TASK:
Arrange every line of the records below as a Markdown table with the columns "Row" and "Line", numbering the rows and omitting blank lines.

Part of a data file:
>> BEGIN

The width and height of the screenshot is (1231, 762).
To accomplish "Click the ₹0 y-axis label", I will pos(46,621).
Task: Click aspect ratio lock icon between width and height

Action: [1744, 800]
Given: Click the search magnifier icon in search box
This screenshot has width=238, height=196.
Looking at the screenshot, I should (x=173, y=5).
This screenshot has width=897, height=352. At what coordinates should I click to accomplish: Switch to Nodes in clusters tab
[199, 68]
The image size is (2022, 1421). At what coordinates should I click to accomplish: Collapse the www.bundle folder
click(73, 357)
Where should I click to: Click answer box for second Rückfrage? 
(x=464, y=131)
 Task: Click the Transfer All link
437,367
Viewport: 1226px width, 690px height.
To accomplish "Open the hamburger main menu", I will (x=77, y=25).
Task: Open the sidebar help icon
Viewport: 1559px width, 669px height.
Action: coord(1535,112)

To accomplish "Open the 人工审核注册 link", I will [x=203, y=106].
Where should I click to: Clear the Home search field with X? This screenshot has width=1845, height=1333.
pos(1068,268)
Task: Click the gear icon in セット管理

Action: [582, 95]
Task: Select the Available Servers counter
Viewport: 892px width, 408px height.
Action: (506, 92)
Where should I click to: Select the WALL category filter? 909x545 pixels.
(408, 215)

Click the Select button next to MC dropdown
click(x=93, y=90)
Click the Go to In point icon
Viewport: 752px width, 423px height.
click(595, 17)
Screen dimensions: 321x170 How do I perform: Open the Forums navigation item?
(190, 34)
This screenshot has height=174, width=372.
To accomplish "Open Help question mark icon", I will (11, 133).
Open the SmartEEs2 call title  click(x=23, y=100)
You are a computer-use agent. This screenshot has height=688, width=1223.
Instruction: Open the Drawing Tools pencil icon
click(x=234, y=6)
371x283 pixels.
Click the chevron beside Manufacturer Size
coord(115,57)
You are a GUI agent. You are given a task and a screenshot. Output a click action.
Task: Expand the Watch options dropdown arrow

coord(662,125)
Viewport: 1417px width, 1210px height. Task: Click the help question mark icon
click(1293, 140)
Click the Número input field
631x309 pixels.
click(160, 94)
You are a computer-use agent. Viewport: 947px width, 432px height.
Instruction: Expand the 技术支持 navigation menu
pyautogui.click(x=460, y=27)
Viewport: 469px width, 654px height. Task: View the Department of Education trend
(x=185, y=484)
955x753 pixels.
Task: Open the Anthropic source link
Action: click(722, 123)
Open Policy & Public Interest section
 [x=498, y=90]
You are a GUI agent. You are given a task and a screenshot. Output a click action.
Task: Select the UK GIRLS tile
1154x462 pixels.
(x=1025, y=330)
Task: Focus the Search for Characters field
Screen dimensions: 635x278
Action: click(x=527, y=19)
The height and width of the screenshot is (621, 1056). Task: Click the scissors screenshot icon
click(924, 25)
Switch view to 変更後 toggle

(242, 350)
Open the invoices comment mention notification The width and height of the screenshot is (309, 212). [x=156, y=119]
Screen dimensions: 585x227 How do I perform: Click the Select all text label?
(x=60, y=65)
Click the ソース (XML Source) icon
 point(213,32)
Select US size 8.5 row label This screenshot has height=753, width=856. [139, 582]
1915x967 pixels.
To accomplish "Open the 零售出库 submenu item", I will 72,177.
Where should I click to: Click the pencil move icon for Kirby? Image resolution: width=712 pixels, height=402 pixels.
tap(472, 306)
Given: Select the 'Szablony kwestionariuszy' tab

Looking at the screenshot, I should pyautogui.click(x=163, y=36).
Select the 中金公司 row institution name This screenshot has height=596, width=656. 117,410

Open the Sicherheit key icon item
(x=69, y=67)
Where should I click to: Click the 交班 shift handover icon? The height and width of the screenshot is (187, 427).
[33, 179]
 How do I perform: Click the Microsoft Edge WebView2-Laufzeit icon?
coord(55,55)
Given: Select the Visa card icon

>> END

RESPONSE TO THE TASK:
| Row | Line |
|---|---|
| 1 | The width and height of the screenshot is (1231, 762). |
| 2 | To accomplish "Click the ₹0 y-axis label", I will pos(46,621). |
| 3 | Task: Click aspect ratio lock icon between width and height |
| 4 | Action: [1744, 800] |
| 5 | Given: Click the search magnifier icon in search box |
| 6 | This screenshot has width=238, height=196. |
| 7 | Looking at the screenshot, I should (x=173, y=5). |
| 8 | This screenshot has width=897, height=352. At what coordinates should I click to accomplish: Switch to Nodes in clusters tab |
| 9 | [199, 68] |
| 10 | The image size is (2022, 1421). At what coordinates should I click to accomplish: Collapse the www.bundle folder |
| 11 | click(73, 357) |
| 12 | Where should I click to: Click answer box for second Rückfrage?  |
| 13 | (x=464, y=131) |
| 14 |  Task: Click the Transfer All link |
| 15 | 437,367 |
| 16 | Viewport: 1226px width, 690px height. |
| 17 | To accomplish "Open the hamburger main menu", I will (x=77, y=25). |
| 18 | Task: Open the sidebar help icon |
| 19 | Viewport: 1559px width, 669px height. |
| 20 | Action: coord(1535,112) |
| 21 | To accomplish "Open the 人工审核注册 link", I will [x=203, y=106]. |
| 22 | Where should I click to: Clear the Home search field with X? This screenshot has width=1845, height=1333. |
| 23 | pos(1068,268) |
| 24 | Task: Click the gear icon in セット管理 |
| 25 | Action: [582, 95] |
| 26 | Task: Select the Available Servers counter |
| 27 | Viewport: 892px width, 408px height. |
| 28 | Action: (506, 92) |
| 29 | Where should I click to: Select the WALL category filter? 909x545 pixels. |
| 30 | (408, 215) |
| 31 | Click the Select button next to MC dropdown |
| 32 | click(x=93, y=90) |
| 33 | Click the Go to In point icon |
| 34 | Viewport: 752px width, 423px height. |
| 35 | click(595, 17) |
| 36 | Screen dimensions: 321x170 How do I perform: Open the Forums navigation item? |
| 37 | (190, 34) |
| 38 | This screenshot has height=174, width=372. |
| 39 | To accomplish "Open Help question mark icon", I will (11, 133). |
| 40 | Open the SmartEEs2 call title  click(x=23, y=100) |
| 41 | You are a computer-use agent. This screenshot has height=688, width=1223. |
| 42 | Instruction: Open the Drawing Tools pencil icon |
| 43 | click(x=234, y=6) |
| 44 | 371x283 pixels. |
| 45 | Click the chevron beside Manufacturer Size |
| 46 | coord(115,57) |
| 47 | You are a GUI agent. You are given a task and a screenshot. Output a click action. |
| 48 | Task: Expand the Watch options dropdown arrow |
| 49 | coord(662,125) |
| 50 | Viewport: 1417px width, 1210px height. Task: Click the help question mark icon |
| 51 | click(1293, 140) |
| 52 | Click the Número input field |
| 53 | 631x309 pixels. |
| 54 | click(160, 94) |
| 55 | You are a computer-use agent. Viewport: 947px width, 432px height. |
| 56 | Instruction: Expand the 技术支持 navigation menu |
| 57 | pyautogui.click(x=460, y=27) |
| 58 | Viewport: 469px width, 654px height. Task: View the Department of Education trend |
| 59 | (x=185, y=484) |
| 60 | 955x753 pixels. |
| 61 | Task: Open the Anthropic source link |
| 62 | Action: click(722, 123) |
| 63 | Open Policy & Public Interest section |
| 64 |  [x=498, y=90] |
| 65 | You are a GUI agent. You are given a task and a screenshot. Output a click action. |
| 66 | Task: Select the UK GIRLS tile |
| 67 | 1154x462 pixels. |
| 68 | (x=1025, y=330) |
| 69 | Task: Focus the Search for Characters field |
| 70 | Screen dimensions: 635x278 |
| 71 | Action: click(x=527, y=19) |
| 72 | The height and width of the screenshot is (621, 1056). Task: Click the scissors screenshot icon |
| 73 | click(924, 25) |
| 74 | Switch view to 変更後 toggle |
| 75 | (242, 350) |
| 76 | Open the invoices comment mention notification The width and height of the screenshot is (309, 212). [x=156, y=119] |
| 77 | Screen dimensions: 585x227 How do I perform: Click the Select all text label? |
| 78 | (x=60, y=65) |
| 79 | Click the ソース (XML Source) icon |
| 80 |  point(213,32) |
| 81 | Select US size 8.5 row label This screenshot has height=753, width=856. [139, 582] |
| 82 | 1915x967 pixels. |
| 83 | To accomplish "Open the 零售出库 submenu item", I will 72,177. |
| 84 | Where should I click to: Click the pencil move icon for Kirby? Image resolution: width=712 pixels, height=402 pixels. |
| 85 | tap(472, 306) |
| 86 | Given: Select the 'Szablony kwestionariuszy' tab |
| 87 | Looking at the screenshot, I should pyautogui.click(x=163, y=36). |
| 88 | Select the 中金公司 row institution name This screenshot has height=596, width=656. 117,410 |
| 89 | Open the Sicherheit key icon item |
| 90 | (x=69, y=67) |
| 91 | Where should I click to: Click the 交班 shift handover icon? The height and width of the screenshot is (187, 427). |
| 92 | [33, 179] |
| 93 |  How do I perform: Click the Microsoft Edge WebView2-Laufzeit icon? |
| 94 | coord(55,55) |
| 95 | Given: Select the Visa card icon |